- Do this
Swap "Join Now" for "Sign Up" throughout the records below, and leave every other word unchanged.

═══ Data supplied ═══

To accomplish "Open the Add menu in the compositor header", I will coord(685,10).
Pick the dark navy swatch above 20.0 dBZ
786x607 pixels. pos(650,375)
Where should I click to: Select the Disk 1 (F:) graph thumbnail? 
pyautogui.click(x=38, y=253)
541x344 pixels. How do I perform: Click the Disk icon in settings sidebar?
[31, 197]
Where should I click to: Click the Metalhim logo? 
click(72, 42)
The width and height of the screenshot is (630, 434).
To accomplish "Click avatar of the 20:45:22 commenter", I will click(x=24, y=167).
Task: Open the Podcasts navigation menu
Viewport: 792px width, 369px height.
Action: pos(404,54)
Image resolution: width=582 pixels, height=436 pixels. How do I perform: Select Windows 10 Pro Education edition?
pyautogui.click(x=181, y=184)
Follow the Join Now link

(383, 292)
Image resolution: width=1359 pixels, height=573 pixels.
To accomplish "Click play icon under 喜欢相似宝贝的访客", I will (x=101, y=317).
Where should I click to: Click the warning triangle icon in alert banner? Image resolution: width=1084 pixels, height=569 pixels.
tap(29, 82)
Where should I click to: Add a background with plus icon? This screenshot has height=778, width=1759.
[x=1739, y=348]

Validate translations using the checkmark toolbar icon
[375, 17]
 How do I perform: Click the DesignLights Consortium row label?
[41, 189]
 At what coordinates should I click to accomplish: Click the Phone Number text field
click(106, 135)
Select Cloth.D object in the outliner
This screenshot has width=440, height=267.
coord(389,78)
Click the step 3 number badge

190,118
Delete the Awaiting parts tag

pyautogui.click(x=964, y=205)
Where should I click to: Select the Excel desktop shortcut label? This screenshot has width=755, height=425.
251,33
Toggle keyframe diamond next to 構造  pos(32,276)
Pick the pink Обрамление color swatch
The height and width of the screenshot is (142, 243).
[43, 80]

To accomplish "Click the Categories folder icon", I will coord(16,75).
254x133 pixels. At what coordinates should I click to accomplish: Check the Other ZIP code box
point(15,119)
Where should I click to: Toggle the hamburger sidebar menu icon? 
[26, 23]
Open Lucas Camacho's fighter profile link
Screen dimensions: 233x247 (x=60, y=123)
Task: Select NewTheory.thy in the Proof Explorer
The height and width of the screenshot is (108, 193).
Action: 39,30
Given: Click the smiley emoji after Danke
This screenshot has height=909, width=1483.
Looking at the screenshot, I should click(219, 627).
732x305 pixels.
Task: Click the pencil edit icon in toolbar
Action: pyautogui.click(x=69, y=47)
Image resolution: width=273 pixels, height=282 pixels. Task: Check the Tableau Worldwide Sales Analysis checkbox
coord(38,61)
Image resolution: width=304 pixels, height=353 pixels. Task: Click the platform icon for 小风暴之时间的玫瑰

═══

- Task response
To accomplish "Open the Add menu in the compositor header", I will coord(685,10).
Pick the dark navy swatch above 20.0 dBZ
786x607 pixels. pos(650,375)
Where should I click to: Select the Disk 1 (F:) graph thumbnail? 
pyautogui.click(x=38, y=253)
541x344 pixels. How do I perform: Click the Disk icon in settings sidebar?
[31, 197]
Where should I click to: Click the Metalhim logo? 
click(72, 42)
The width and height of the screenshot is (630, 434).
To accomplish "Click avatar of the 20:45:22 commenter", I will click(x=24, y=167).
Task: Open the Podcasts navigation menu
Viewport: 792px width, 369px height.
Action: pos(404,54)
Image resolution: width=582 pixels, height=436 pixels. How do I perform: Select Windows 10 Pro Education edition?
pyautogui.click(x=181, y=184)
Follow the Sign Up link

(383, 292)
Image resolution: width=1359 pixels, height=573 pixels.
To accomplish "Click play icon under 喜欢相似宝贝的访客", I will (x=101, y=317).
Where should I click to: Click the warning triangle icon in alert banner? Image resolution: width=1084 pixels, height=569 pixels.
tap(29, 82)
Where should I click to: Add a background with plus icon? This screenshot has height=778, width=1759.
[x=1739, y=348]

Validate translations using the checkmark toolbar icon
[375, 17]
 How do I perform: Click the DesignLights Consortium row label?
[41, 189]
 At what coordinates should I click to accomplish: Click the Phone Number text field
click(106, 135)
Select Cloth.D object in the outliner
This screenshot has width=440, height=267.
coord(389,78)
Click the step 3 number badge

190,118
Delete the Awaiting parts tag

pyautogui.click(x=964, y=205)
Where should I click to: Select the Excel desktop shortcut label? This screenshot has width=755, height=425.
251,33
Toggle keyframe diamond next to 構造  pos(32,276)
Pick the pink Обрамление color swatch
The height and width of the screenshot is (142, 243).
[43, 80]

To accomplish "Click the Categories folder icon", I will coord(16,75).
254x133 pixels. At what coordinates should I click to accomplish: Check the Other ZIP code box
point(15,119)
Where should I click to: Toggle the hamburger sidebar menu icon? 
[26, 23]
Open Lucas Camacho's fighter profile link
Screen dimensions: 233x247 (x=60, y=123)
Task: Select NewTheory.thy in the Proof Explorer
The height and width of the screenshot is (108, 193).
Action: 39,30
Given: Click the smiley emoji after Danke
This screenshot has height=909, width=1483.
Looking at the screenshot, I should click(219, 627).
732x305 pixels.
Task: Click the pencil edit icon in toolbar
Action: pyautogui.click(x=69, y=47)
Image resolution: width=273 pixels, height=282 pixels. Task: Check the Tableau Worldwide Sales Analysis checkbox
coord(38,61)
Image resolution: width=304 pixels, height=353 pixels. Task: Click the platform icon for 小风暴之时间的玫瑰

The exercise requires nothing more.